The Worst Can and Does Happen

A post by Cyclefree and Audrey Ludwig

It was LBJ who said: “You do not examine legislation in the light of the benefits it will convey if properly administered but in the light of the wrongs it would do and the harms it would cause if improperly administered.

Wise advice. It should be heeded by those proposing new laws or policies and airily dismissing any concerns about the misuse of such laws, on the basis that no-one will ever do the thing that the law permits or abuse the loophole created or use the law to achieve an end its proponents never intended.

Let’s take some recent examples much in the news lately and see why that might be so:

– The removal of S.69 of the Police and Criminal Evidence Act 1984 which meant that such computer evidence was deemed admissible and true, unless the person challenging it could prove otherwise. This change enabled the prosecutions at the heart of the Post Office Horizon scandals.

– The proposed Scottish government ban on conversion therapy, currently out for consultation. This will create new criminal offences which could criminalise parents concerned about gender-questioning children and seeking the appropriate way to manage the situation.

Will such laws be abused or is this an unnecessary worry? What does experience teach us?

1. Extremists / activists / those with malign intent will always exploit the law, loopholes, well-meaning policies for their own ends, if given the opportunity to do so. The fact that those ends were not intended by those enacting the legislation or introducing a policy is irrelevant.

Those seeking to simplify the law on admissibility of computer evidence, for instance, never intended that this should be used to enable prosecutions on the basis of flawed computer evidence.

2. The worst case will happen at some point.

See the Horizon cases as an example. The Scottish conversion therapy ban proposal could enable, in certain circumstances, a parent to be prosecuted for wanting to stop their daughter wearing breast binders because of the harm caused and because they are worried that she has not been correctly diagnosed.

3. The process of investigation is itself a punishment.

The process of investigation is a punishment, one that can often taken an inordinate length of time, be costly and upsetting for the person under investigation and their family. This is so even if no prosecution or other action occurs. The same can occur in disciplinary proceedings: see the length of time between the events leading to Rachel Meade’s suspension by her employer and the judgment this month that her employer and professional regulator had behaved unlawfully in how it had treated her. (The judgment is here; @LegalFeminist’s Naomi Cunningham acted for Ms Meade.)

4. Injustice takes a long time to be reversed.

In the Rachel Meade case, the original complaint was made in 2020. Judgment was finally reached in 2024. In other cases, people can wait very much longer.

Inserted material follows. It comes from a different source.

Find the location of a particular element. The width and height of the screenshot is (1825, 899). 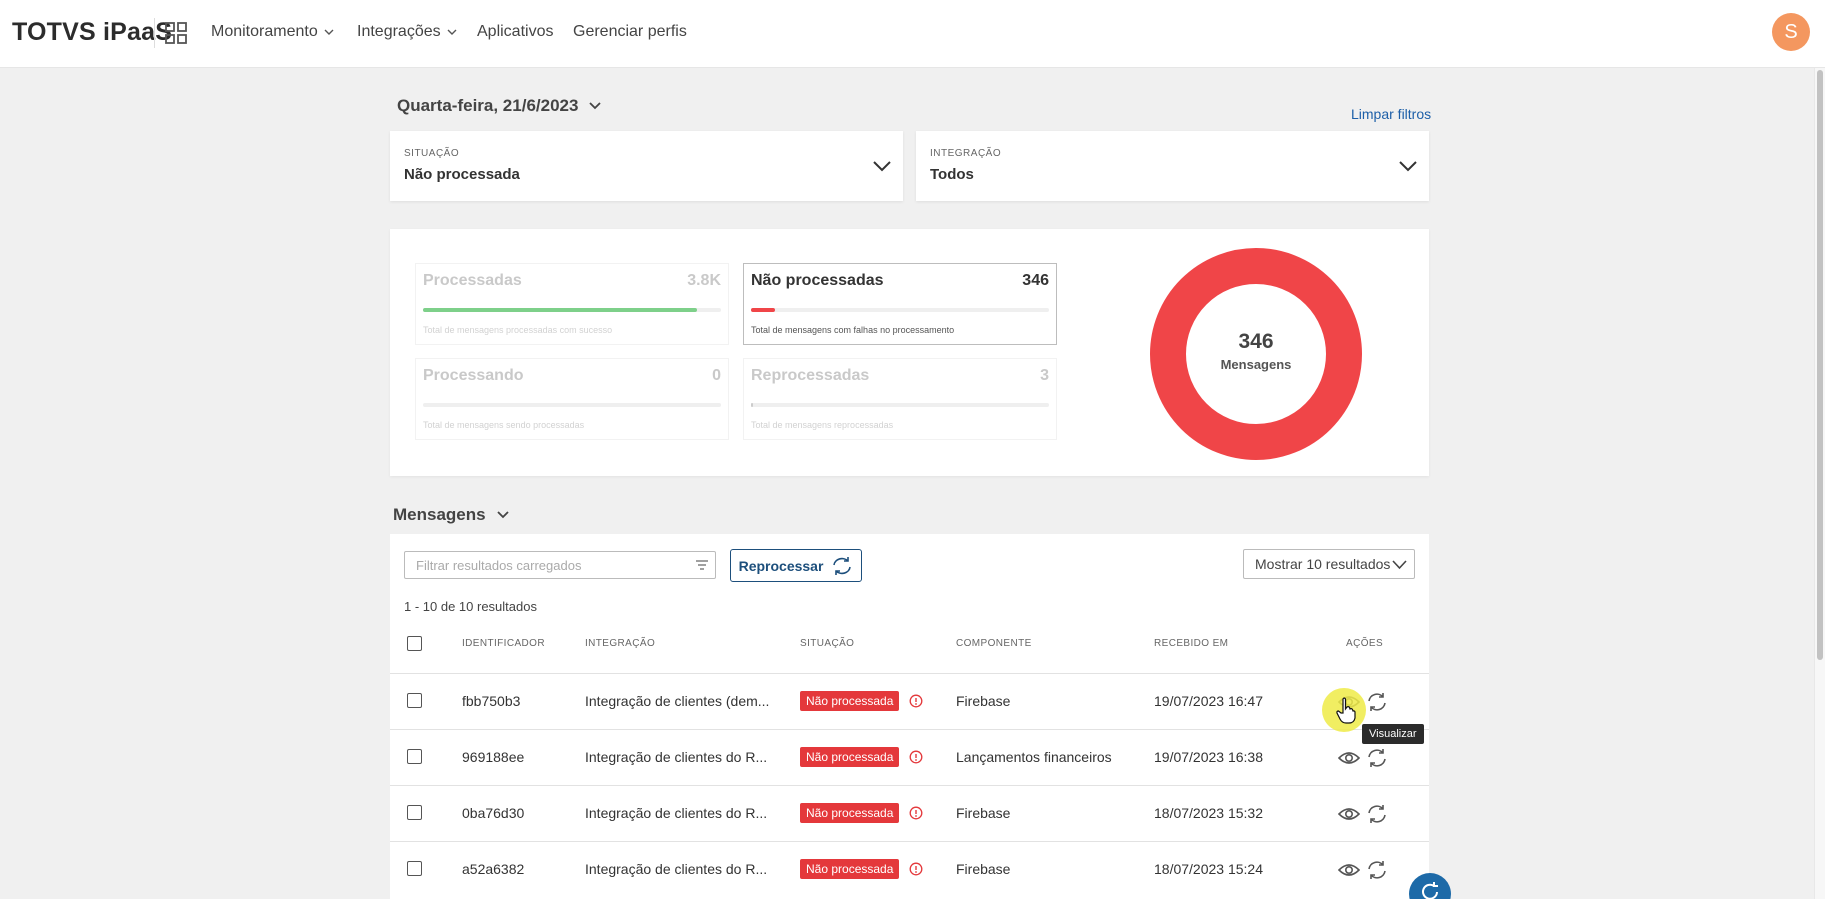

date-selector: Quarta-feira, 21/6/2023 is located at coordinates (500, 106).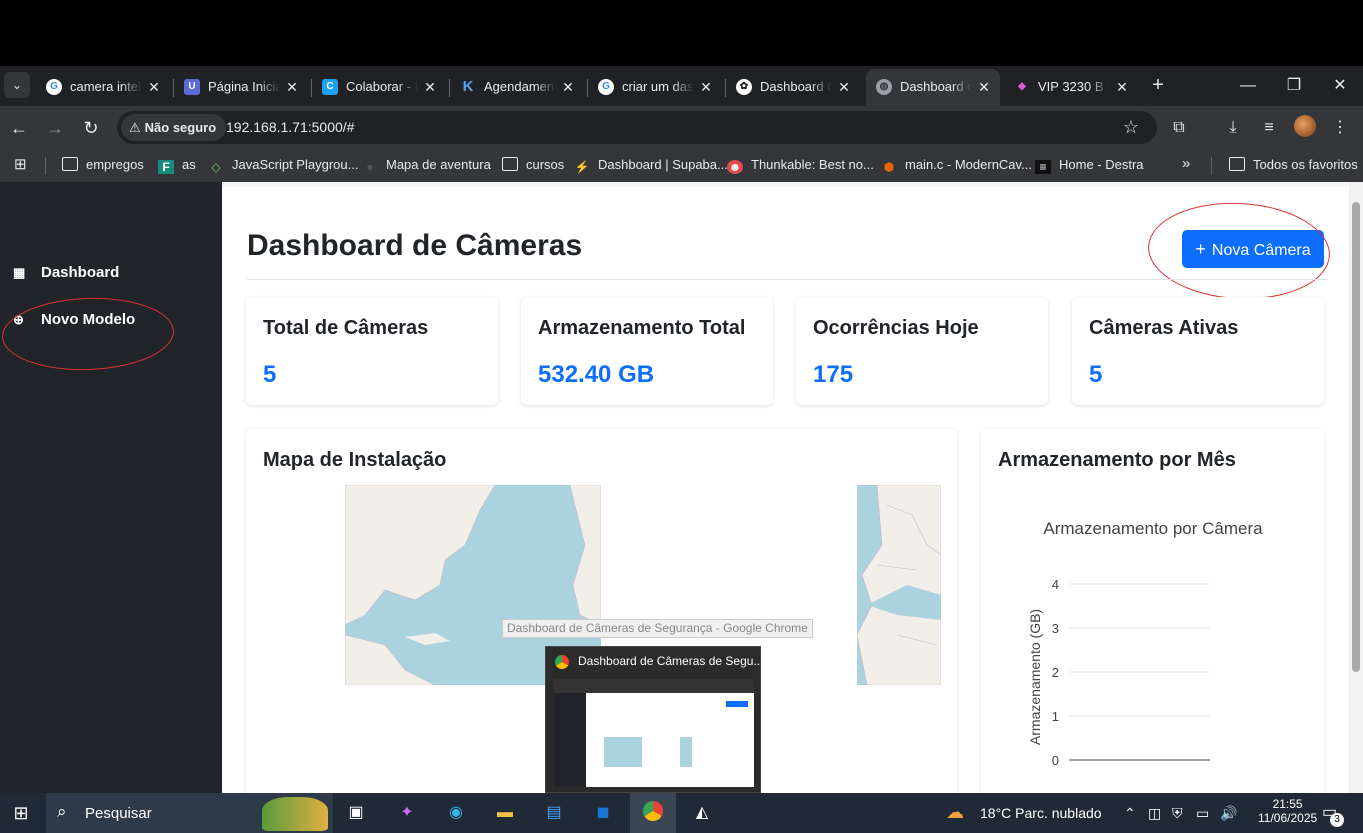 The width and height of the screenshot is (1363, 833). I want to click on outlook-icon: ◼, so click(603, 813).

Seema Misra, one of the subpostmasters prosecuted on Horizon evidence, was convicted in 2010 with her conviction only overturned in 2021.

5. Even when a court rules, those disliking it will deny what it says and others will seek to ignore or misrepresent the judgment.

See, for example, the reaction by some to the Forstater judgment: it was grudgingly accepted that she could have the views she did but she – or anyone else sharing the same views – was not allowed to express them. This was contrary to what the judgment said but this misunderstanding has informed commentary about the case and actions taken by others based on that misunderstanding. This was one of the reasons Rachel Meade’s employers, Westminster City Council and professional regulator, Social Work England, lost the case.

Before passing new laws or introducing policies, before assuming that the worst cannot happen, legislators should heed the advice we set out here last April and, in particular, this: “What are the consequences, especially the unintended ones?” “What is the worst that could happen?

To those who say no-one would do awful things with these laws, the response is: “How can you be certain?” If they wouldn’t do them, the powers are not needed. If they exist, they will be used. If they can be used, they will be abused.

Naivety is unpardonable in legislators and policy-makers.